■ **WHAT YOU ARE ASKED TO DO**: Rewrite all of the material below, changing each "GUI agent" to "GUI assistant" and leaving every other character unchanged.

■ **RAW DATA**:
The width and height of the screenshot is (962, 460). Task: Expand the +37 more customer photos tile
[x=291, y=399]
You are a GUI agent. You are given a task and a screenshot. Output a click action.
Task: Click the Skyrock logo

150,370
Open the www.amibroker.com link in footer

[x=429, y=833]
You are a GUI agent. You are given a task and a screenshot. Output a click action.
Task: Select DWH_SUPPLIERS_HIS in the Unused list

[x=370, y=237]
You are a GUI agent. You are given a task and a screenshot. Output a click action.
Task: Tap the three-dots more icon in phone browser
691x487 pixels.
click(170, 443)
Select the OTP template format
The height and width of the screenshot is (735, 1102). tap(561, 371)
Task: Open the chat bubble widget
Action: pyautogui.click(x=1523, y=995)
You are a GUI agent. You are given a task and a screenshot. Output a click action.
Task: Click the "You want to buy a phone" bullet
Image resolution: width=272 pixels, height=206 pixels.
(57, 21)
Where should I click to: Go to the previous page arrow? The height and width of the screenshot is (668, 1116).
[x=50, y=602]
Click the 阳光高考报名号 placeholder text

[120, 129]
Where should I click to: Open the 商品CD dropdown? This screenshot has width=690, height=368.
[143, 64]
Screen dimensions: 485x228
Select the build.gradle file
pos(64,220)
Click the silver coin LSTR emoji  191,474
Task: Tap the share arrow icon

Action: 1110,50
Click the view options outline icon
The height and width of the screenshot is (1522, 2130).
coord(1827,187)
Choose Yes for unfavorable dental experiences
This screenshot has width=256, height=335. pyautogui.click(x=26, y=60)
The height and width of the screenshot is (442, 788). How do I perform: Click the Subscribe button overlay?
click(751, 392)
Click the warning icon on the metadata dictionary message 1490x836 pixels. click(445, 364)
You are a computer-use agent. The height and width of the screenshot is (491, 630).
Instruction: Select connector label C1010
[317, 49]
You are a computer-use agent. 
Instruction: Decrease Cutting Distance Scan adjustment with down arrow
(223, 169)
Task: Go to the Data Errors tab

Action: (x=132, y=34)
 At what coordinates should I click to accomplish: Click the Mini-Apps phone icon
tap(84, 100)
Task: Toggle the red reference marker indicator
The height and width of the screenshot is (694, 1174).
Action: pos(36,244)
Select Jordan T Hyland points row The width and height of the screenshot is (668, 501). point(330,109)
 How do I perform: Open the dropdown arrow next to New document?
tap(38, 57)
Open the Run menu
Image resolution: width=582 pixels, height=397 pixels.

■ **EXERCISE SOLUTION**:
The width and height of the screenshot is (962, 460). Task: Expand the +37 more customer photos tile
[x=291, y=399]
You are a GUI assistant. You are given a task and a screenshot. Output a click action.
Task: Click the Skyrock logo

150,370
Open the www.amibroker.com link in footer

[x=429, y=833]
You are a GUI assistant. You are given a task and a screenshot. Output a click action.
Task: Select DWH_SUPPLIERS_HIS in the Unused list

[x=370, y=237]
You are a GUI assistant. You are given a task and a screenshot. Output a click action.
Task: Tap the three-dots more icon in phone browser
691x487 pixels.
click(170, 443)
Select the OTP template format
The height and width of the screenshot is (735, 1102). tap(561, 371)
Task: Open the chat bubble widget
Action: pyautogui.click(x=1523, y=995)
You are a GUI assistant. You are given a task and a screenshot. Output a click action.
Task: Click the "You want to buy a phone" bullet
Image resolution: width=272 pixels, height=206 pixels.
(57, 21)
Where should I click to: Go to the previous page arrow? The height and width of the screenshot is (668, 1116).
[x=50, y=602]
Click the 阳光高考报名号 placeholder text

[120, 129]
Where should I click to: Open the 商品CD dropdown? This screenshot has width=690, height=368.
[143, 64]
Screen dimensions: 485x228
Select the build.gradle file
pos(64,220)
Click the silver coin LSTR emoji  191,474
Task: Tap the share arrow icon

Action: 1110,50
Click the view options outline icon
The height and width of the screenshot is (1522, 2130).
coord(1827,187)
Choose Yes for unfavorable dental experiences
This screenshot has width=256, height=335. pyautogui.click(x=26, y=60)
The height and width of the screenshot is (442, 788). How do I perform: Click the Subscribe button overlay?
click(751, 392)
Click the warning icon on the metadata dictionary message 1490x836 pixels. click(445, 364)
You are a computer-use agent. The height and width of the screenshot is (491, 630).
Instruction: Select connector label C1010
[317, 49]
You are a computer-use agent. 
Instruction: Decrease Cutting Distance Scan adjustment with down arrow
(223, 169)
Task: Go to the Data Errors tab

Action: (x=132, y=34)
 At what coordinates should I click to accomplish: Click the Mini-Apps phone icon
tap(84, 100)
Task: Toggle the red reference marker indicator
The height and width of the screenshot is (694, 1174).
Action: pos(36,244)
Select Jordan T Hyland points row The width and height of the screenshot is (668, 501). point(330,109)
 How do I perform: Open the dropdown arrow next to New document?
tap(38, 57)
Open the Run menu
Image resolution: width=582 pixels, height=397 pixels.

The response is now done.